The Boston Celtics center ignored them, instead gingerly rolling over onto his stomach before extending his arms to ease himself up off the court. Down and up he went, pushing off the floor on his knuckles eight times for some postseason pushups.
For the first time in the Eastern Conference finals, Boston was having fun with the Miami Heat.
"K.G. plays a lot of mental games with himself -- and with others," Celtics guard Keyon Dooling said Friday night after Boston beat the Heat 101-91 to cut Miami's lead in the best-of-seven series to 2-1. "K.G. is a very focused individual and he loves these kind of moments."
Garnett had 24 points and 11 rebounds, Paul Pierce scored 23 points and Rajon Rondo had 21 points with 10 assists to help the Celtics avoid falling into a 3-0 hole in the series.
Game 4 is Sunday night in Boston.
"They defended their home court," Rondo said. "In a couple of days, we'll do the same."
LeBron James scored 34 points, but the NBA MVP and the rest of the Heat went cold during a 7-minute stretch at the end of the first quarter and the beginning of the second, when Boston outscored them 15-0 to turn a six-point deficit into a nine-point lead.
The Celtics extended it to 24 points early in the fourth quarter before Miami came back and cut it to 95-87 with help from three 3-pointers by Mike Miller. But James had a turnover and missed a 3-pointer in the last 2 minutes to squelch the Heat's hope of a comeback.
"You're trying to fight back the whole time," said James, who scored 16 points in the first quarter but just four with one rebound and one assist in the fourth. "We made a run but it was too much."
Miami still trailed by eight points with the ball when Dwyane Wade missed and Ray Allen grabbed the rebound, sending Rondo on a fast break that made it a 99-89 with 99 seconds to play. James threw the ball away underneath, then missed a 3-point attempt the next time down -- one of only four shots he took in the fourth quarter.
Pierce found Garnett for a long jumper at the other end, and the teams began emptying their benches.
Coming off his 44-point effort in the Game 2 loss in Miami, in which he played every second of regulation and overtime, Rondo was 9 for 16 from the field and grabbed six rebounds. Celtics coach Doc Rivers said he had little to tell Rondo on the day off.
"I'm like a pitcher throwing a no-hitter: you stay away from that joker," Rivers said. "The guy scored 44 points, what can I possibly tell him?"

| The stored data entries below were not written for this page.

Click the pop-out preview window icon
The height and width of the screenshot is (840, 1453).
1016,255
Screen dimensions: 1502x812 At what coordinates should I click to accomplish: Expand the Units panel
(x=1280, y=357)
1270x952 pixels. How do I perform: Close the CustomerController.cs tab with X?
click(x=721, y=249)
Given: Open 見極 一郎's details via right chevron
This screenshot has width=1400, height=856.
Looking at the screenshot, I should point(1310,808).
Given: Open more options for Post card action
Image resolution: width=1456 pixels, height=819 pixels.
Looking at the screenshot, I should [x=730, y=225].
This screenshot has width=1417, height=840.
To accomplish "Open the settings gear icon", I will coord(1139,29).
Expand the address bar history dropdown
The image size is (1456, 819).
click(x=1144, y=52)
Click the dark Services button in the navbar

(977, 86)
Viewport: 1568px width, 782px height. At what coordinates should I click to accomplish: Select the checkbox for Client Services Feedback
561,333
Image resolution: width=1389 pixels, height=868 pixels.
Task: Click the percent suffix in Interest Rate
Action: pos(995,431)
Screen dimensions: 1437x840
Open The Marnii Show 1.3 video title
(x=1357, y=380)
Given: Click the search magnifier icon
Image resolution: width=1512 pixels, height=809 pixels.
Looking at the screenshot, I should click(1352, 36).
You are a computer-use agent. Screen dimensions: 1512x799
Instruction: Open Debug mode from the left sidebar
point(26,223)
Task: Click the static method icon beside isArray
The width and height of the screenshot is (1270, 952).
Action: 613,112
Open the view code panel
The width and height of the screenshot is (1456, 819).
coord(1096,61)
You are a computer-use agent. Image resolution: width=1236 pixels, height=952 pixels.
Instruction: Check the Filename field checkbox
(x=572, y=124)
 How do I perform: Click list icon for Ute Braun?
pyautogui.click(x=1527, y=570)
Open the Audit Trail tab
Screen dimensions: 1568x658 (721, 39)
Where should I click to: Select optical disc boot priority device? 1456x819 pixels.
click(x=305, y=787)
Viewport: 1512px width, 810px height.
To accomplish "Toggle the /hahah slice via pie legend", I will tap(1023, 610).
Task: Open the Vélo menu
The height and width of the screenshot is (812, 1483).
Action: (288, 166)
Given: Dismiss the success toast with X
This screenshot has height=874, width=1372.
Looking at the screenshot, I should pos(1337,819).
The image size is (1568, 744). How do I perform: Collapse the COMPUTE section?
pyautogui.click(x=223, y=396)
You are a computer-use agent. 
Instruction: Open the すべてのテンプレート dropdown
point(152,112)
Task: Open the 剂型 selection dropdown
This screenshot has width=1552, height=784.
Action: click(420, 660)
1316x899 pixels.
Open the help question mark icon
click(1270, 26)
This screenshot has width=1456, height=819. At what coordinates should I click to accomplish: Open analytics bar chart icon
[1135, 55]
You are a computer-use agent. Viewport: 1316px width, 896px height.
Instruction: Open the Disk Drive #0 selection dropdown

Mostly: Get the ball to Garnett.
Many of Garnett's baskets were lobbed to him under the rim. Boston outscored Miami 58-46 on points in the paint, and Garnett was the reason why.
"He (Rivers) kept preaching to just throw it up to him," Rondo said. "They went small, and no one can jump as high as Kevin. He stood up to the rim, and he went up and got most of them."
Marquis Daniels led the Boston bench with nine points and five rebounds in 18 minutes.
Wade scored 18 points and Mario Chalmers had 14 points and six assists for Miami. Shane Battier was scoreless, missing all six shots, and Ronny Turiaf had three points while tangling with Garnett under the basket for much of the game.
The Celtics center, who has appeared rejuvenated during these playoffs at the age of 36, got called for another technical foul for a violent elbow but otherwise seemed to be enjoying himself. While waiting to inbound the ball in the second quarter, he high-fived a young child sitting courtside in a No. 5 Celtics jersey.
At the other end, after behind slammed hard to the court by Udonis Haslem, he did a series of crowd-pleasing pushups.
Wade was 9 for 20 from the field and did not shoot a free throw in the game. James, who shot 24 free throws in Game 2, making 18, was 1 for 5 from the line.
James hit seven of his first nine shots, before making one of the next six.
* SPURS REGROUP AFTER FIRST LOSS IN 7 WEEKS: As Manu Ginobili was finishing up his answer to a reporter's question, Tony Parker walked up behind him, put both hands on his shoulders and provided his teammate an escape.
"Great job, Manu," Parker said, having heard hardly a word of Ginobili's five-minute, question-and-answer session.
After losing for the first time since mid-April, it was time for the San Antonio Spurs to face an entirely different set of questions Friday with their Western Conference finals lead over Oklahoma City cut to 2-1.
No longer was the talk about whether the Spurs -- riding a 20-game winning streak less than 24 hours earlier -- were invincible. It was about how San Antonio could regroup following a 102-82 blowout loss in time to face Game 4 in Oklahoma City tonight.
"Usually it's easier to refocus after a loss than after a win. Players usually have a tendency after winning a few games to relax or feel complacent. In the past, we've reacted really well to wins. We'll see now how we do against losses," said Ginobili, held to eight points in Game 3 after totaling 46 through the first two games. "Even if we react well, it's a tough place to win and they are a great team."